Menanggapi persoalan laki-laki tersebut, Yudhi mengatakan nan menjadi penyebab persoalan namalain mungkin perselisihan itu adalah pengaruh orang tua nan membatas-batasi hubungan dan komunikasi dengan istri dan anak, dengan tujuan agar mereka bercerai.
Perlu diketahui bahwa secara norma orang tua tidak mempunyai kewenangan untuk ikut kombinasi terhadap kehidupan perkawinan anaknya. Ketentuan Pasal 116 KHI dan Pasal 19 PP9/1975 di atas, secara jelas tidak mencantumkan satu pun argumen nan mengatur tentang kehendak orang tua sebagai dasar diajukannya perceraian.
Namun, bisa jadi, perselisihan antara suami dan istri nan melangkah terus-menerus, sebagaimana nan diatur di dalam Pasal 116 huruf f KHI dan Pasal 19 huruf f PP 9/1975, dapat disebabkan salah satunya lantaran kehasutan pihak ketiga, dalam perihal ini orang tua.

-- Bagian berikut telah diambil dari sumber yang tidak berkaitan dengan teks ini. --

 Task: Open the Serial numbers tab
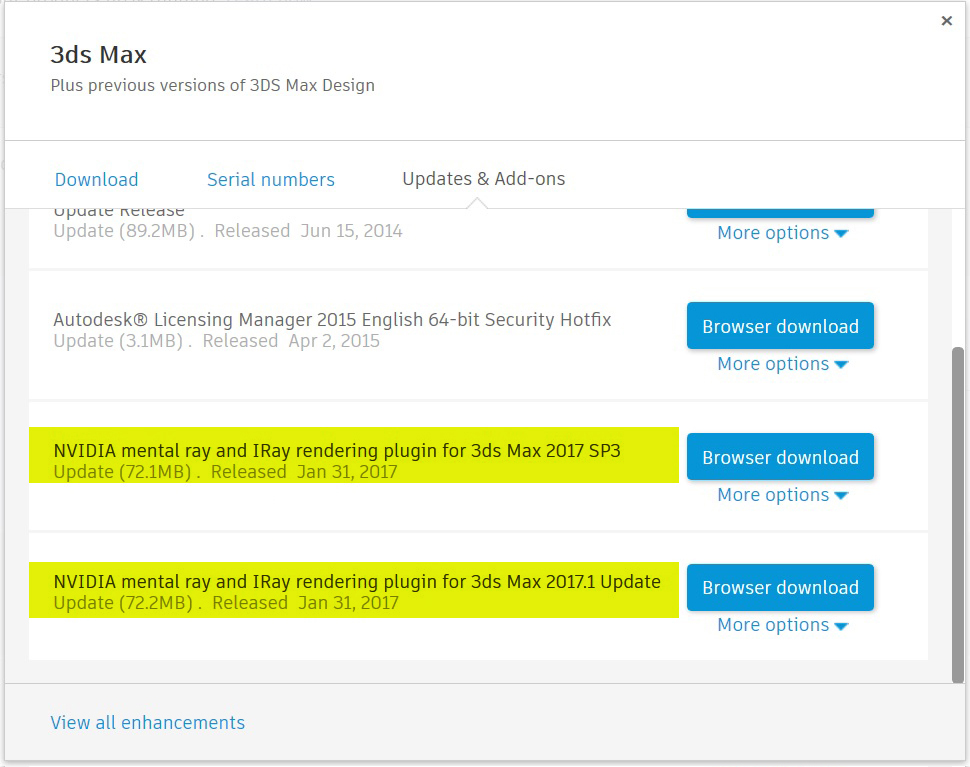pyautogui.click(x=270, y=180)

Oleh lantaran itu, selama suami namalain istri tidak mengusulkan talak namalain gugatan pisah ke Pengadilan Negeri, maka perkawinan tidak bakal pernah putus lantaran perceraian.
“Jika Saudara tetap berambisi untuk mempertahankan perkawinan namalain menolak untuk bercerai, kami hanya bisa menyarankan agar Saudara dengan penuh kesabaran, melakukan pendekatan nan lebih intensif dengan orang tua istri, seraya menunjukkan bahwa Saudara adalah suami dan seorang ayah nan bertanggung jawab serta bisa untuk menjaga dan menafkahi family seutuhnya,” jelas Yudhi.
Nah, itulah norma mertua nan menahan anak untuk berjumpa orang tuanya. Semoga bermanfaat, ya, Bunda.
Bagi Bunda nan mau sharing soal parenting dan bisa dapat banyak giveaway, yuk join organisasi KincaiMedia Squad. Daftar dan klik di SINI. Gratis!